Goal -> Can you repeat the data, everything from the line containing "logged in (177, 721)" down to the line containing "[E-mail *] (592, 2047)", substituting "Read more" for "Continue reading" and leaving all else unchanged?

Records provided ->
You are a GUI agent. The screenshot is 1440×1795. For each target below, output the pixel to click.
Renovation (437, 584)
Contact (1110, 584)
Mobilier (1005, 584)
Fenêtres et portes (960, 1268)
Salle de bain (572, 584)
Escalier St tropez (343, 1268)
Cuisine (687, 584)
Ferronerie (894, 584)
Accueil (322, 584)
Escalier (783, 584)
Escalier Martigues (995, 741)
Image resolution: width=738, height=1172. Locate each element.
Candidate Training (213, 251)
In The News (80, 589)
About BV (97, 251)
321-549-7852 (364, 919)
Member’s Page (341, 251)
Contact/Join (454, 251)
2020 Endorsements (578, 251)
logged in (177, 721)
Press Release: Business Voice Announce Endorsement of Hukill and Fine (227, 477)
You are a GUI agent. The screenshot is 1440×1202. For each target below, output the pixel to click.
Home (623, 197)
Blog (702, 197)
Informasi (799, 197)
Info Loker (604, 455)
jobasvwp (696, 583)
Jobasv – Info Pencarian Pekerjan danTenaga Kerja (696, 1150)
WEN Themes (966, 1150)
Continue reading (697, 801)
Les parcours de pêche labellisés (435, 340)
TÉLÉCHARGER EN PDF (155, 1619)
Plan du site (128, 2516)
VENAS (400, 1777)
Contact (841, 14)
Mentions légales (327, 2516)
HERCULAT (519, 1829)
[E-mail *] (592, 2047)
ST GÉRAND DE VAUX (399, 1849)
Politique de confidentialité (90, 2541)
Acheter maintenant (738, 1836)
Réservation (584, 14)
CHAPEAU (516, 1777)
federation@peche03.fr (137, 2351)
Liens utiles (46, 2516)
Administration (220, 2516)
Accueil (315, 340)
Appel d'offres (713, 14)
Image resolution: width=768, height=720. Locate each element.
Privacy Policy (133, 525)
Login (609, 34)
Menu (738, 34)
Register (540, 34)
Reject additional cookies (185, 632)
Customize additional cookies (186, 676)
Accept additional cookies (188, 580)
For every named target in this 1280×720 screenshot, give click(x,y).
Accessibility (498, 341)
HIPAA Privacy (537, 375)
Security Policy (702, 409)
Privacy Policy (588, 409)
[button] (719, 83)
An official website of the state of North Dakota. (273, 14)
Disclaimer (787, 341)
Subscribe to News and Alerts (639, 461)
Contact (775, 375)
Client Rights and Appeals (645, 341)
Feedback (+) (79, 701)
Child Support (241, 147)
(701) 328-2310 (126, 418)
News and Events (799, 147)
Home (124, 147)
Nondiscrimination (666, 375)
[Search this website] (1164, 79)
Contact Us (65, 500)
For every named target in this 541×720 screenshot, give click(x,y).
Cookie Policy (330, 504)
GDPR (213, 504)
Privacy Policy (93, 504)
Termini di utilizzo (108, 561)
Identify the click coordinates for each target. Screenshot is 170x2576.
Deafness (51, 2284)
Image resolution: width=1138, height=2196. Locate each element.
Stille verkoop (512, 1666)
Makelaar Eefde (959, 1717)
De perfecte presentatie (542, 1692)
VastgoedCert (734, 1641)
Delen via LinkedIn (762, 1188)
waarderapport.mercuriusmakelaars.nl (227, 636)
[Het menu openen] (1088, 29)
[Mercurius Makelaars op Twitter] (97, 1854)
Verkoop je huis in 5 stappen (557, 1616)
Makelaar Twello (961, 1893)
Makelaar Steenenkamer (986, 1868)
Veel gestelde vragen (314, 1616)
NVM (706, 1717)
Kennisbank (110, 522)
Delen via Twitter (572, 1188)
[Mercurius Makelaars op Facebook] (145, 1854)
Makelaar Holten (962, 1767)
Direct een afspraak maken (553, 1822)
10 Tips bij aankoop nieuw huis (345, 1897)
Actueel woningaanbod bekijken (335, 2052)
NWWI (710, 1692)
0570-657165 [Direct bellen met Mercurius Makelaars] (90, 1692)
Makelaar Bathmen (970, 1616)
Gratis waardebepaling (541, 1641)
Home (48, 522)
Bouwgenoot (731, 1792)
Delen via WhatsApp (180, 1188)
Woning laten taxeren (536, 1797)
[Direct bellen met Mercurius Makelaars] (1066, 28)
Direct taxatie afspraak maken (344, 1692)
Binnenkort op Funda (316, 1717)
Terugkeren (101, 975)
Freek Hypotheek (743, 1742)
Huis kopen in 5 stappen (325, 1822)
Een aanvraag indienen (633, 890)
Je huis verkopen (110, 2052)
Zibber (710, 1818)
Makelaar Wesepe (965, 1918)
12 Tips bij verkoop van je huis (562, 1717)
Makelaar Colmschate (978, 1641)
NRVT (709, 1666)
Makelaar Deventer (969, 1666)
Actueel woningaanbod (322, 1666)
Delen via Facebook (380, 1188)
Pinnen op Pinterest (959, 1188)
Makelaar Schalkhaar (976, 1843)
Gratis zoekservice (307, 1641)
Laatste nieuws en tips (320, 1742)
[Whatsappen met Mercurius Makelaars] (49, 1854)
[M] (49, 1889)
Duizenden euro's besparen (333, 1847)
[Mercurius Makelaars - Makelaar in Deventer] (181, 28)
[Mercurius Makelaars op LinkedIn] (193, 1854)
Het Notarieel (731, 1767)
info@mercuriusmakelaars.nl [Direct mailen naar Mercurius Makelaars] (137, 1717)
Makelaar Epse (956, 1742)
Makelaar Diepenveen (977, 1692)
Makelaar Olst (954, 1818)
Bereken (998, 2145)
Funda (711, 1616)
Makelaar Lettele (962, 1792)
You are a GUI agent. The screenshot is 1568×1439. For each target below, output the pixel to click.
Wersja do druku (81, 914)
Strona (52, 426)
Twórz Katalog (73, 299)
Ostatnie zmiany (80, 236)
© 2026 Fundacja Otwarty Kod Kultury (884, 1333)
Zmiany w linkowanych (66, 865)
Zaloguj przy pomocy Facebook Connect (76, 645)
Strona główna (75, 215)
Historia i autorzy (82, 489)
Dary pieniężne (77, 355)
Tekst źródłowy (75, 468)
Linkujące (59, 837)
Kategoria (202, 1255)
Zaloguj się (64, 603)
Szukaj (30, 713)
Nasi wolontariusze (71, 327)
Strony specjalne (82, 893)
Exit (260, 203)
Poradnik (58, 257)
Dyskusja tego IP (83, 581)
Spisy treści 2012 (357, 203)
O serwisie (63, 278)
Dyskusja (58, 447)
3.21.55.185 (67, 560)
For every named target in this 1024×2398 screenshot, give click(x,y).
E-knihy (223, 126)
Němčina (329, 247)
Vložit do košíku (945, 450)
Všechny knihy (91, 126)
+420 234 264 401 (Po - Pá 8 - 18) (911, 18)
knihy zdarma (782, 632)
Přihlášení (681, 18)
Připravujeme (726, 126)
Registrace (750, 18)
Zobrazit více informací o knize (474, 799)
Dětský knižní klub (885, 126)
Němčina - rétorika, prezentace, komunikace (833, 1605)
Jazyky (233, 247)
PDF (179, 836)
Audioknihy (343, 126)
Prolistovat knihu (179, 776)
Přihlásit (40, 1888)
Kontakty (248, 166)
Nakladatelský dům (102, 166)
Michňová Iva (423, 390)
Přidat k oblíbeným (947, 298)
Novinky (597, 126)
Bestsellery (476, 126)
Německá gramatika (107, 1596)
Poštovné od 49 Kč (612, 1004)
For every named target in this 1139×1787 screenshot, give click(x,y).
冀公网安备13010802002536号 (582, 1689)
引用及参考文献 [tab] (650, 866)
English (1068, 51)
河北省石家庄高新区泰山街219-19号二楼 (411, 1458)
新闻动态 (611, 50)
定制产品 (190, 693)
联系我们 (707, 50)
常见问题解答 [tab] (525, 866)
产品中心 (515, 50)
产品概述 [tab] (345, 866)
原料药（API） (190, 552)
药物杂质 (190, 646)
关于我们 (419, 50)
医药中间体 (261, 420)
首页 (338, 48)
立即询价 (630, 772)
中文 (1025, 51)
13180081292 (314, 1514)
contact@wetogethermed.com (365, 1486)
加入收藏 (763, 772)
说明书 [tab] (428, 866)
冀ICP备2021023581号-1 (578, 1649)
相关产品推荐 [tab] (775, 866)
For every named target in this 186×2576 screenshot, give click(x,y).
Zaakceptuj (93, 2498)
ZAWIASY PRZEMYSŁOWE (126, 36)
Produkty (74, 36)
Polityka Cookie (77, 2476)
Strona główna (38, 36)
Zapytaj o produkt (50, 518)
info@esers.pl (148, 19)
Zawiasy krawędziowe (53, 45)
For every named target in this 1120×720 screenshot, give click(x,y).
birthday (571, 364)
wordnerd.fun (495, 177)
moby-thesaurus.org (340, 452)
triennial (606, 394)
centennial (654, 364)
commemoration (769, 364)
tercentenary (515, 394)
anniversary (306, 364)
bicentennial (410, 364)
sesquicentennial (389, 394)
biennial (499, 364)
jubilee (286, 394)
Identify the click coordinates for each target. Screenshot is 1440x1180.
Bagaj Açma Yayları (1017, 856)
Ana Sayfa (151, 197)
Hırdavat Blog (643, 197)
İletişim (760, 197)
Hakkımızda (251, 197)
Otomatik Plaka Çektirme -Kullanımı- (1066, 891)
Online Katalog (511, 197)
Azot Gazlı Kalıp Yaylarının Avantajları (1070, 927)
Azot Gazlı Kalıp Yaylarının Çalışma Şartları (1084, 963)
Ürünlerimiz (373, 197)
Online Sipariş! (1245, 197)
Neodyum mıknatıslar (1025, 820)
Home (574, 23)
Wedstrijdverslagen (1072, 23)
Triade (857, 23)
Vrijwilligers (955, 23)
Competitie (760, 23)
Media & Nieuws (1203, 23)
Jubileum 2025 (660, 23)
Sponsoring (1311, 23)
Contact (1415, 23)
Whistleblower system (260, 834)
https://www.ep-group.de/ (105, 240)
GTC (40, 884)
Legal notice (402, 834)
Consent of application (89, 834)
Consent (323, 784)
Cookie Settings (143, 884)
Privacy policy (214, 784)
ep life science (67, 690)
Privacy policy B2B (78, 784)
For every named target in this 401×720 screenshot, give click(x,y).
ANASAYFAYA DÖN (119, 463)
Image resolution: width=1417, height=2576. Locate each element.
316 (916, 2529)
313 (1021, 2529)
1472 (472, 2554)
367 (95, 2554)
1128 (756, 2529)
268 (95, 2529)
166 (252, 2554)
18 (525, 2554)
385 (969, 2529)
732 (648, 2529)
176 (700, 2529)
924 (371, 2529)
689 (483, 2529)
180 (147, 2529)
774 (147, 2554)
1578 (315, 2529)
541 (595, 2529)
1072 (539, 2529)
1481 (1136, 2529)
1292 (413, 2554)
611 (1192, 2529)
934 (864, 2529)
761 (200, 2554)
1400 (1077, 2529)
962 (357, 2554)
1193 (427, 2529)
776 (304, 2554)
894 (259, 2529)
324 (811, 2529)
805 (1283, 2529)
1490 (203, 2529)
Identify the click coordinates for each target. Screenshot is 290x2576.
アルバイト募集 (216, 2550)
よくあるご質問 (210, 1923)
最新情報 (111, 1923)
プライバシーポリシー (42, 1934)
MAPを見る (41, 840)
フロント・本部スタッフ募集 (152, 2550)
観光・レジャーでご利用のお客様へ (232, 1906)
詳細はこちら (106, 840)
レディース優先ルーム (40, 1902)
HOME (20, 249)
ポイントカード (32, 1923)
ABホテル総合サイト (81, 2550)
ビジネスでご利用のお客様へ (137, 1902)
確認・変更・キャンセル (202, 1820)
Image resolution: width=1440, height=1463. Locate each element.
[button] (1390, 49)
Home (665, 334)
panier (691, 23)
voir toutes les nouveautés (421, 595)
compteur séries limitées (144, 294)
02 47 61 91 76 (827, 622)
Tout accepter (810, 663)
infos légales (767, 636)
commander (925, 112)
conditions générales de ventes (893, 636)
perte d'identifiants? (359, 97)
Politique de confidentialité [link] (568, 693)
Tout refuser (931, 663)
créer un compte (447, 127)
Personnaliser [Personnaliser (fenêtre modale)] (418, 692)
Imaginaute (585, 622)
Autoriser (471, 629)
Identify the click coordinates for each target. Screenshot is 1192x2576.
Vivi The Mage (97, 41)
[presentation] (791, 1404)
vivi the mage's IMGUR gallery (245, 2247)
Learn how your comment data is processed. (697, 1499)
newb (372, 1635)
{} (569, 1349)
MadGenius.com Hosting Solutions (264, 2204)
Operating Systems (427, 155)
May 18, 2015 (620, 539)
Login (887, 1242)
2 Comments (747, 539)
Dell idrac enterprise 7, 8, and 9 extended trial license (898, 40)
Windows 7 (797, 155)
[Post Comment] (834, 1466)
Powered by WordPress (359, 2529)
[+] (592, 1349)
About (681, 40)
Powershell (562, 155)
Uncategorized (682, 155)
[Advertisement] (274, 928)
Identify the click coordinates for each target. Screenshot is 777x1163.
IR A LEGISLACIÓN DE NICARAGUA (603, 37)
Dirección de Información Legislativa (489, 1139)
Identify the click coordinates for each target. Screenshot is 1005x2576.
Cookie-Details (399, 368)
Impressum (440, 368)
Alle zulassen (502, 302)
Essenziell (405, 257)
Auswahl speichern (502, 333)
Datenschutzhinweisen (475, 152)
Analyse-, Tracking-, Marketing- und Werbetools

Exercise answer ->
logged in (177, 721)
Press Release: Business Voice Announce Endorsement of Hukill and Fine (227, 477)
You are a GUI agent. The screenshot is 1440×1202. For each target below, output the pixel to click.
Home (623, 197)
Blog (702, 197)
Informasi (799, 197)
Info Loker (604, 455)
jobasvwp (696, 583)
Jobasv – Info Pencarian Pekerjan danTenaga Kerja (696, 1150)
WEN Themes (966, 1150)
Read more (697, 801)
Les parcours de pêche labellisés (435, 340)
TÉLÉCHARGER EN PDF (155, 1619)
Plan du site (128, 2516)
VENAS (400, 1777)
Contact (841, 14)
Mentions légales (327, 2516)
HERCULAT (519, 1829)
[E-mail *] (592, 2047)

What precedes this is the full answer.